Питер Брайль, Элиезер Дацевич.

“Антология русской поэзии от Михайлы Ломоносова до Шиша Брянского”.

Выпуск 8.

Советская поэзия для детей. (Часть 1.)

Необходимое предуведомление: напоминаем, что в текстах песен и стихотворений концептуально важные строфы целиком выделяются курсивом

* * *

Первоначально планировалось, что этот выпуск антологии будет посвящен той же больной теме, что и предыдущая – гнилым зародышам Руси Советской, проявившейся еще в годы относительного могущества России Императорской. И материалец даже подобрался. Как принято говорить у господ недорезанных гуманитариев из Тартуских и прочих университетов – “вполне репрезентативный”. На тему – “Российские пролетарские пииты”.

Однако примерно на четвертой “вирше” поэта-молотобойца (на самом деле, конечно, жыда-дерьмописца) у нас стало перехватывать дыхание от душащей ненависти. И вообще, мы осознали, что еще чуток – и падем жертвой болезни Дмитрия Евгеньевича Галковского, о которой он типа так написал в “БТ” (цитируем по памяти): “Да, если бы я писал связный текст, то уже на десятой странице стал бы нецензурно выражаться, а на двадцатой бросил писать. Задохнулся бы от ненависти”.

Поэтому, заботясь о состоянии собственного дыхания и вспомнив о том, что наступило лето (ну там детские каникулы, “1 июня – день защиты детей” и прочая мутотень), мы временно решили обратиться к почти неисчерпаемой теме – советской поэзии для детей. Тема эта настолько благодатна, что мы к ней будем возвращаться еще много раз. А пока что – первые подступы к теме.

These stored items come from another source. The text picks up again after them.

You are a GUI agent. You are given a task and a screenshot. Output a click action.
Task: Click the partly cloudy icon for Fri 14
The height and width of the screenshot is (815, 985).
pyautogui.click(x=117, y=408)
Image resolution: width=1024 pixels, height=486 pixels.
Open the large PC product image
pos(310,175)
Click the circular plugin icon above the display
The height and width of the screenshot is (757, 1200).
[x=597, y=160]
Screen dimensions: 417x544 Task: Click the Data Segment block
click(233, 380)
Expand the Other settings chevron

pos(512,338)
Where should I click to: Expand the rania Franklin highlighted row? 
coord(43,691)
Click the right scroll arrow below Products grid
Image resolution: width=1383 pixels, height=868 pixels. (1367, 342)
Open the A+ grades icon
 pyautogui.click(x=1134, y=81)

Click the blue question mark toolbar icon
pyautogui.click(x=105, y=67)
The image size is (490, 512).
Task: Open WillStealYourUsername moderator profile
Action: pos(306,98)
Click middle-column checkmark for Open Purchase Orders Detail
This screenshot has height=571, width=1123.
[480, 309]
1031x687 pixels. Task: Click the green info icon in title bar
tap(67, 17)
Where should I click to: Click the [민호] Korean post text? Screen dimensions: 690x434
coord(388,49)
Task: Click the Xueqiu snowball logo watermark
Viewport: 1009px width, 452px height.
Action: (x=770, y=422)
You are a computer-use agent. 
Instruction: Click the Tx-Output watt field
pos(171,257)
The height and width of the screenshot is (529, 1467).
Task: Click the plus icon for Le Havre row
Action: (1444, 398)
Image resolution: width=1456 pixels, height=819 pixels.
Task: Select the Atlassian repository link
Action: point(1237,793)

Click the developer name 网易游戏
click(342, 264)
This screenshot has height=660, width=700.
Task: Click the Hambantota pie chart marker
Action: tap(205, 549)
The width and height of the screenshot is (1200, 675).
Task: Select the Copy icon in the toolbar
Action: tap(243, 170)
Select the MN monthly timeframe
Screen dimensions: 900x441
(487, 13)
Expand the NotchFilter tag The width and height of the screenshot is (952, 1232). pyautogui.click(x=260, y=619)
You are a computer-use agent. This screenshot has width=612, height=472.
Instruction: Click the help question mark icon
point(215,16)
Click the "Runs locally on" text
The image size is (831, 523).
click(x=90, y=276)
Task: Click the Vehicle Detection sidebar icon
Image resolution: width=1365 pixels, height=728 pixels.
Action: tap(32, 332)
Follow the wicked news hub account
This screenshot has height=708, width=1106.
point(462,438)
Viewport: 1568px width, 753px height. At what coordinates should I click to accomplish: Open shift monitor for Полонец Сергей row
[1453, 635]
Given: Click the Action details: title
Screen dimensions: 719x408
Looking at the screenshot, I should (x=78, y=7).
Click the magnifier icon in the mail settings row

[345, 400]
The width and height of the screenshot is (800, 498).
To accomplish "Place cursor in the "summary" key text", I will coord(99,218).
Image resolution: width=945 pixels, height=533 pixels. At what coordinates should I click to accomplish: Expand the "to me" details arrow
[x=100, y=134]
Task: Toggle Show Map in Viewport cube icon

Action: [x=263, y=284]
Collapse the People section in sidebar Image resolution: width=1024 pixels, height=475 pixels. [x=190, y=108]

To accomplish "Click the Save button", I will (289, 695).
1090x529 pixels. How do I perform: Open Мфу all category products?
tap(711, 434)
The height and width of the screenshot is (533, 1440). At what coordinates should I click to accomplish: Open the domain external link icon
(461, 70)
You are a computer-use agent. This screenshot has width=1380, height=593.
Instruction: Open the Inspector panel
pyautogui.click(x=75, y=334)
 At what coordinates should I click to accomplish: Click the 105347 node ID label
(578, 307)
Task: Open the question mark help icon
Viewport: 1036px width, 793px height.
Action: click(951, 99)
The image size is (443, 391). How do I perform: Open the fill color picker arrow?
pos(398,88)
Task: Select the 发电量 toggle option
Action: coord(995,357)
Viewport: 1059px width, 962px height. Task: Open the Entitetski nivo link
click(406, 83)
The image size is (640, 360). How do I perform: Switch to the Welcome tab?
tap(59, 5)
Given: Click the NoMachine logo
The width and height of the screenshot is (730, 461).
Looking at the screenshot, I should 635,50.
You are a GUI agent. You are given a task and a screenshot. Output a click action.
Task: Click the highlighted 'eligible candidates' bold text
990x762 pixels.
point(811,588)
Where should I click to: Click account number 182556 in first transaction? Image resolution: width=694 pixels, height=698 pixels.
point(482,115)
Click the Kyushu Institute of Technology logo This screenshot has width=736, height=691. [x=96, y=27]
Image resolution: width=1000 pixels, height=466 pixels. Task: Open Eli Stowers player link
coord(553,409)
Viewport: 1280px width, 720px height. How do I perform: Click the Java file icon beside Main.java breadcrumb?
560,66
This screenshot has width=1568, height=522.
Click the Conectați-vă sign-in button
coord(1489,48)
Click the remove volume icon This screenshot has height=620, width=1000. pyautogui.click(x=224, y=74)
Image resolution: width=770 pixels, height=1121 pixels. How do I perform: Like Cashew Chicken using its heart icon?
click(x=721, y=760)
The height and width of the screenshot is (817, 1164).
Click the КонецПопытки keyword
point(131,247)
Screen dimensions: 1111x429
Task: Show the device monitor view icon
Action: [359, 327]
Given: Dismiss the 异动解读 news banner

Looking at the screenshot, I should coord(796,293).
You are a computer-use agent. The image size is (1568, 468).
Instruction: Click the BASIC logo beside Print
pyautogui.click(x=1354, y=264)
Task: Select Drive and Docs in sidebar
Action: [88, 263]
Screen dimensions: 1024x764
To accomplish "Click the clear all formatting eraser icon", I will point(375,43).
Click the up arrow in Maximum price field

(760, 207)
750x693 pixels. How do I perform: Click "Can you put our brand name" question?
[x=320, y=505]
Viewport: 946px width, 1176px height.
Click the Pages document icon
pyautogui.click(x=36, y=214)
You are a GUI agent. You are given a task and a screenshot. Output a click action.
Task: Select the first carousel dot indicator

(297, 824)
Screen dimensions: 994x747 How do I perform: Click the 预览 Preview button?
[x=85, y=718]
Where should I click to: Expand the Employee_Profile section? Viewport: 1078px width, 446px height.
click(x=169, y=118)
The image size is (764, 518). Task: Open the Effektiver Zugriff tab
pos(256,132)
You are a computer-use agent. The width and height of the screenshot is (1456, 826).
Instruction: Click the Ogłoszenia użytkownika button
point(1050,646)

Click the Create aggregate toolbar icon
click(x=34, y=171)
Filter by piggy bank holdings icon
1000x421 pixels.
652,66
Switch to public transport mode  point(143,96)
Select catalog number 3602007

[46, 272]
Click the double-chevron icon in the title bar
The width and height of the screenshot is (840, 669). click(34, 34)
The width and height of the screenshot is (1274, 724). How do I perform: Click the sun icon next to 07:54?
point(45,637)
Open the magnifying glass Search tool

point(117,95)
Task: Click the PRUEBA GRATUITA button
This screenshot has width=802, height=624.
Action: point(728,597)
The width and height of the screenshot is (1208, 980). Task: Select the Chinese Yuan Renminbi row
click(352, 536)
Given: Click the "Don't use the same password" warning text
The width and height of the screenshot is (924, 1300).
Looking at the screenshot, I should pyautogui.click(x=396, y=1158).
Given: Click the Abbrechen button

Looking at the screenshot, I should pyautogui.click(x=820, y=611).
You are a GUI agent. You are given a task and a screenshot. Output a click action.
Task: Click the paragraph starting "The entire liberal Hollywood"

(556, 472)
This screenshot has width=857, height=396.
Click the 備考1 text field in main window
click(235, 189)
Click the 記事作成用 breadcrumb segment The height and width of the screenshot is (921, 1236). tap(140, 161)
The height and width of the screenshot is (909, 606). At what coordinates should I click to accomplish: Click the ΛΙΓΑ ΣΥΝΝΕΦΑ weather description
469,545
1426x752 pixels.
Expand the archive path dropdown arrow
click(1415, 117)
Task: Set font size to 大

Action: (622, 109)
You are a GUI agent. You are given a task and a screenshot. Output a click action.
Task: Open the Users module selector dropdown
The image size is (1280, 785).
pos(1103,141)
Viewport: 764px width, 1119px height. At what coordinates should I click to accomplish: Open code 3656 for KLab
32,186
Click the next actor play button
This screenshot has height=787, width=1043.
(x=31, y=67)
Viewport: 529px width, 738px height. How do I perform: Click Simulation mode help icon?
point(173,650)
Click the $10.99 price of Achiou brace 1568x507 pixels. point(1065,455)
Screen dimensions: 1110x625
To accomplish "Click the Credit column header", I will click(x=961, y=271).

Символом советской детской литературы для нас всегда оставалась сочиненная, по слухам, не то Овсеем Дризом, не то Вадимом Коростылевым песенка из фильма "Айболит-66" о советском пути развития, особом и отдельном от мирового. Она всем хорошо известна, но для порядка процитируем, текст ее выглядит просто великолепно (курсив наш):

Ходы кривые роет
Подземный умный крот...
Нормальные герои
Всегда идут в обход

В обход идти, понятно,
Не очень-то легко,
Не очень-то приятно

И очень далеко!

Зато так наступают
Одни лишь храбрецы
Зато так поступают
Одни лишь мудрецы

Глупцы, героев строя,
Бросаются вперед...
Нормальные герои
Всегда наоборот!

И мы с пути кривого
Ни разу не свернем,
И если надо, снова
Пойдем кривым путем!

Трудно понять, почему после всего этого поэт и композитор не поехали в гости к Макару-телятнику, а песенку постоянно крутили в "Утренней почте" на протяжении 70-х гг. Необъяснимо.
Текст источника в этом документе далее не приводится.